TASK DETAILS -
Restate word for word the lines beginning with the one that contains "The image size is (178, 173)." and ending at the bottom of the records below, both included.

DATA IN THIS EXERCISE -
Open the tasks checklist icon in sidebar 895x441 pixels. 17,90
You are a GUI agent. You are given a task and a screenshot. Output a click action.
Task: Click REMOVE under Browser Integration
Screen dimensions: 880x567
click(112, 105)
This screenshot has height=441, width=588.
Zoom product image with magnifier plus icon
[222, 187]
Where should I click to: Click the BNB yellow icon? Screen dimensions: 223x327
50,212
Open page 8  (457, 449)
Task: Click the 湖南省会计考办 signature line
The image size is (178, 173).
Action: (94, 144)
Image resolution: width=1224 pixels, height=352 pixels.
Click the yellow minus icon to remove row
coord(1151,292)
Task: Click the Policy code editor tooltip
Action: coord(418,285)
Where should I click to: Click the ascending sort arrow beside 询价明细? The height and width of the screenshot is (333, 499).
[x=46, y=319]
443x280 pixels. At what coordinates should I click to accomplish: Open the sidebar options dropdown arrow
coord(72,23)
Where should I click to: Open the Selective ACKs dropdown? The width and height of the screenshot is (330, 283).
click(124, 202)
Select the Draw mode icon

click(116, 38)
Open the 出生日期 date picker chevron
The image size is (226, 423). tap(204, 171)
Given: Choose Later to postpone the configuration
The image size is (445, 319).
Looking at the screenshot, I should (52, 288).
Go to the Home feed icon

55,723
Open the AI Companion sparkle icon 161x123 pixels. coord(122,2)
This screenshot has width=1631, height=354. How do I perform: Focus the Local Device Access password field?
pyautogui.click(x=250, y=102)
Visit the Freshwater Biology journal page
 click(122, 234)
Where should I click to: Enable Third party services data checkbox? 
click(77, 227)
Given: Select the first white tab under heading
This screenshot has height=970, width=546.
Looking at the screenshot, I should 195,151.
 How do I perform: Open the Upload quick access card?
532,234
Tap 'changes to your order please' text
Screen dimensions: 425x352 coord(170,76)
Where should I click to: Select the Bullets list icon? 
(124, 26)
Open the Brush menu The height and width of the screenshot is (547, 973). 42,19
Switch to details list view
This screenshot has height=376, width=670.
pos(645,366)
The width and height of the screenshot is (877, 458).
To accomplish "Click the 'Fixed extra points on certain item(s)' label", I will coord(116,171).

TASK ANSWER -
The image size is (178, 173).
Action: (94, 144)
Image resolution: width=1224 pixels, height=352 pixels.
Click the yellow minus icon to remove row
coord(1151,292)
Task: Click the Policy code editor tooltip
Action: coord(418,285)
Where should I click to: Click the ascending sort arrow beside 询价明细? The height and width of the screenshot is (333, 499).
[x=46, y=319]
443x280 pixels. At what coordinates should I click to accomplish: Open the sidebar options dropdown arrow
coord(72,23)
Where should I click to: Open the Selective ACKs dropdown? The width and height of the screenshot is (330, 283).
click(124, 202)
Select the Draw mode icon

click(116, 38)
Open the 出生日期 date picker chevron
The image size is (226, 423). tap(204, 171)
Given: Choose Later to postpone the configuration
The image size is (445, 319).
Looking at the screenshot, I should (52, 288).
Go to the Home feed icon

55,723
Open the AI Companion sparkle icon 161x123 pixels. coord(122,2)
This screenshot has width=1631, height=354. How do I perform: Focus the Local Device Access password field?
pyautogui.click(x=250, y=102)
Visit the Freshwater Biology journal page
 click(122, 234)
Where should I click to: Enable Third party services data checkbox? 
click(77, 227)
Given: Select the first white tab under heading
This screenshot has height=970, width=546.
Looking at the screenshot, I should 195,151.
 How do I perform: Open the Upload quick access card?
532,234
Tap 'changes to your order please' text
Screen dimensions: 425x352 coord(170,76)
Where should I click to: Select the Bullets list icon? 
(124, 26)
Open the Brush menu The height and width of the screenshot is (547, 973). 42,19
Switch to details list view
This screenshot has height=376, width=670.
pos(645,366)
The width and height of the screenshot is (877, 458).
To accomplish "Click the 'Fixed extra points on certain item(s)' label", I will coord(116,171).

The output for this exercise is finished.